Caudaloso... e genial
Há escritores cuja biografia é muito mais interessante do que os livros que escreveram. Estão mais para personagens do que para autores. Em contrapartida, há os sumamente discretos, dos quais nunca o público chega a saber como eram e, principalmente, como viveram, mas cujos livros se tornam clássicos e são lidos e discutidos muitos anos após sua morte, não raro, até séculos. E há, ainda, um terceiro grupo, o dos cujas vidas e cujas obras se igualam em importância e interesse. Um deles, que se enquadra, a caráter, nesta última categoria, é o chileno Roberto Bolaño Ávalos, ou, somente, Roberto Bolaño, que é como ficou conhecido.
Por que o classifico de “caudaloso”, no título destas considerações? Aviso que não se trata de nenhuma caracterização jocosa ou pejorativa e, portanto, negativa. Longe disso. Uso essa expressão por causa da sua fantástica produtividade.

------------------------------------------------------------

_Enunciado A_:
No trecho sobre Roberto Bolaño, por qual motivo o autor o classifica de “caudaloso”?
_Enunciado B_:
Repita, sem alterações, a passagem do trecho sobre Roberto Bolaño que vai de “Por que o classifico” até “sua fantástica produtividade.”.

------------------------------------------------------------

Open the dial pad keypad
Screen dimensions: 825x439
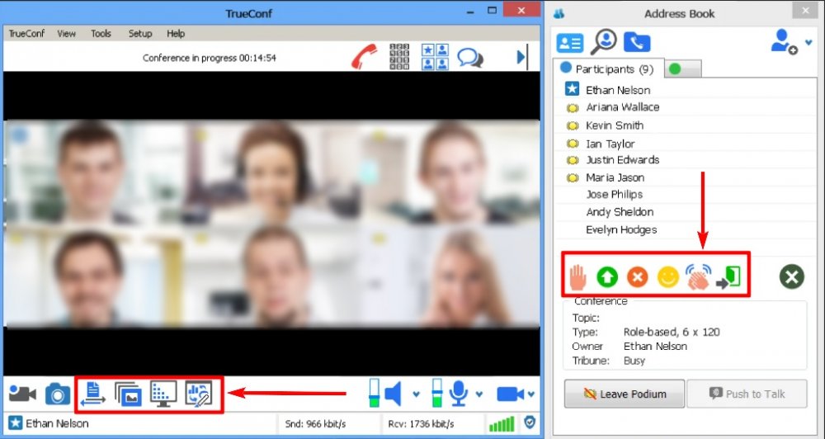pyautogui.click(x=400, y=57)
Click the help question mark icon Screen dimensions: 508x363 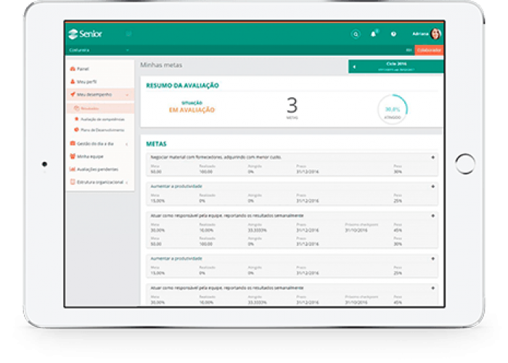point(393,34)
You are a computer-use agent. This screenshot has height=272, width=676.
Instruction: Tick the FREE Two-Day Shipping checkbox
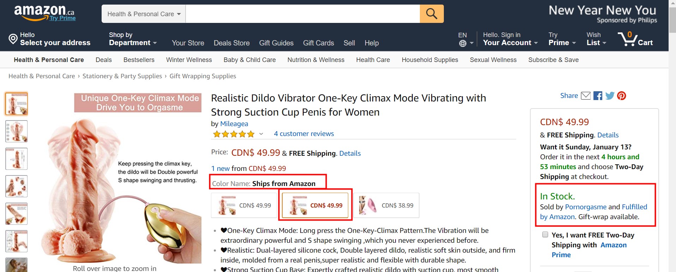click(x=545, y=235)
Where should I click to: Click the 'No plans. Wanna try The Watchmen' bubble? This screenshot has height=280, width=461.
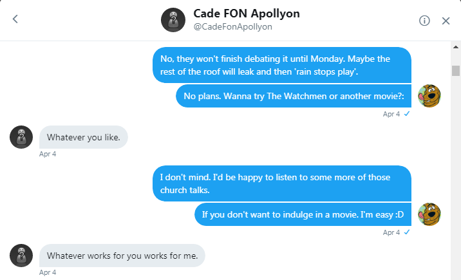tap(294, 96)
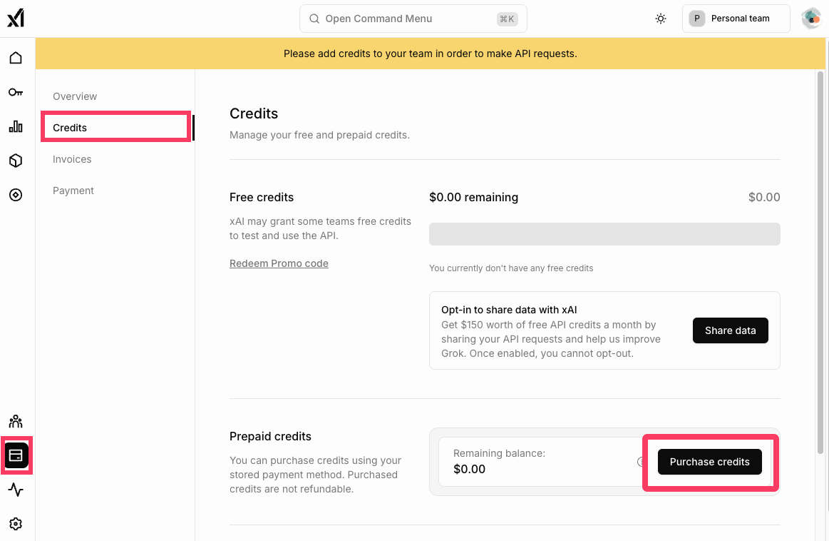Image resolution: width=829 pixels, height=541 pixels.
Task: Select the Billing icon in sidebar
Action: [16, 455]
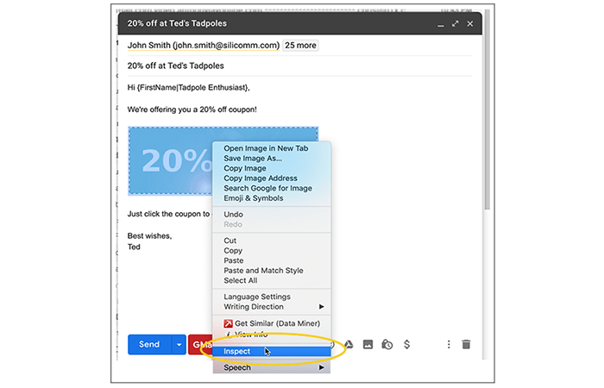The width and height of the screenshot is (604, 388).
Task: Pop out the compose window with the arrow icon
Action: [x=455, y=24]
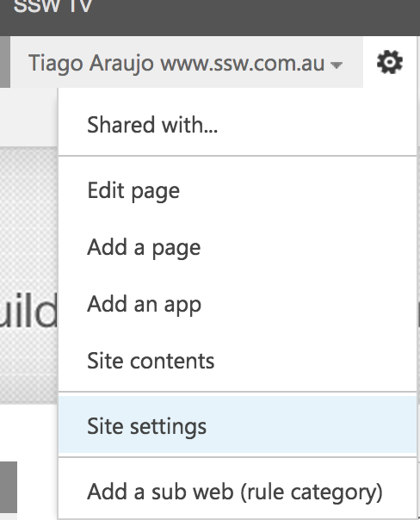
Task: Click blank area right of Site settings
Action: click(310, 424)
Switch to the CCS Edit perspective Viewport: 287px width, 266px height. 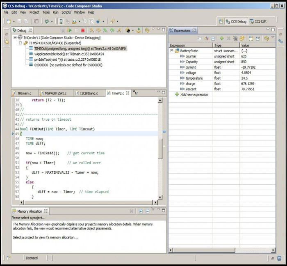258,21
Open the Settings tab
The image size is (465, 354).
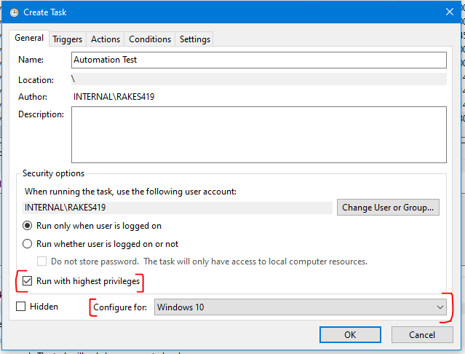click(x=194, y=39)
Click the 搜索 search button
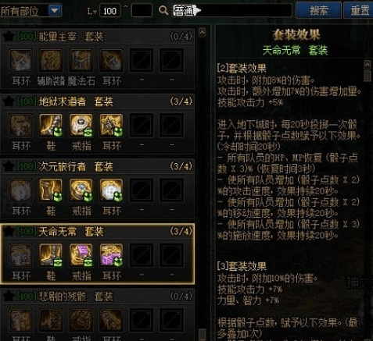373x341 pixels. (318, 10)
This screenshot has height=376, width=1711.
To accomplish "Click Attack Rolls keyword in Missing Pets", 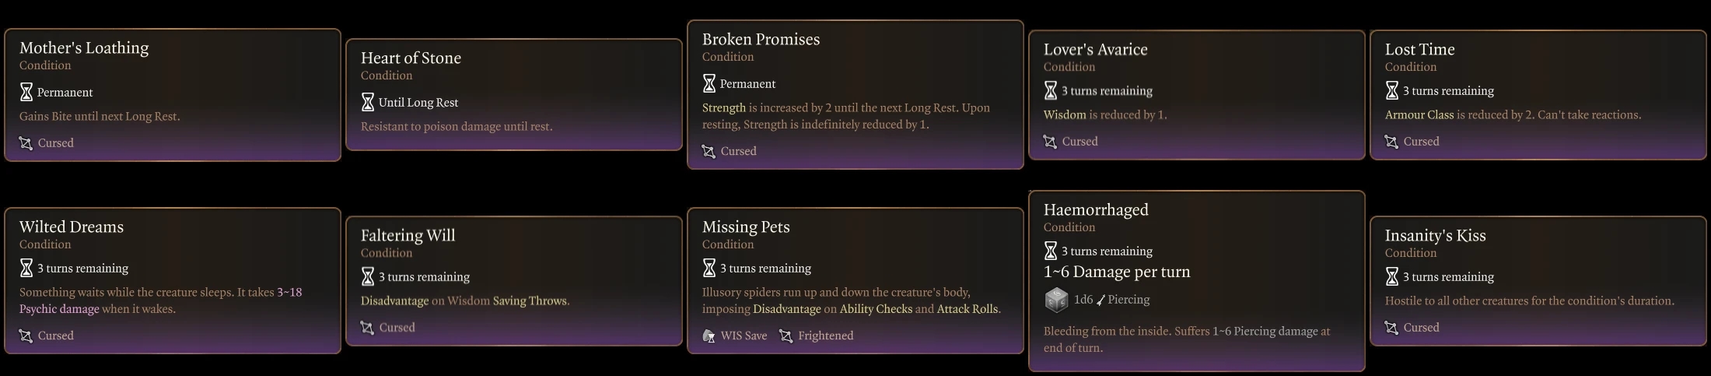I will pos(967,309).
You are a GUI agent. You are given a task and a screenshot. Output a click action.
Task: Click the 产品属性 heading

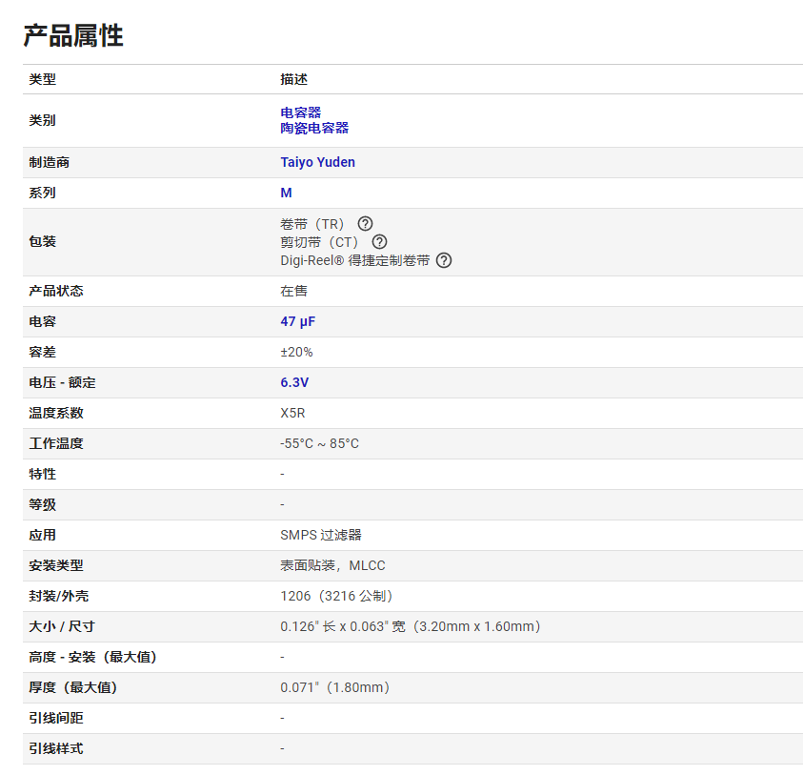point(73,35)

------------------------------------------------------------

_Resposta completa A_:
Por causa da sua fantástica produtividade.

_Resposta completa B_:
Por que o classifico de “caudaloso”, no título destas considerações? Aviso que não se trata de nenhuma caracterização jocosa ou pejorativa e, portanto, negativa. Longe disso. Uso essa expressão por causa da sua fantástica produtividade.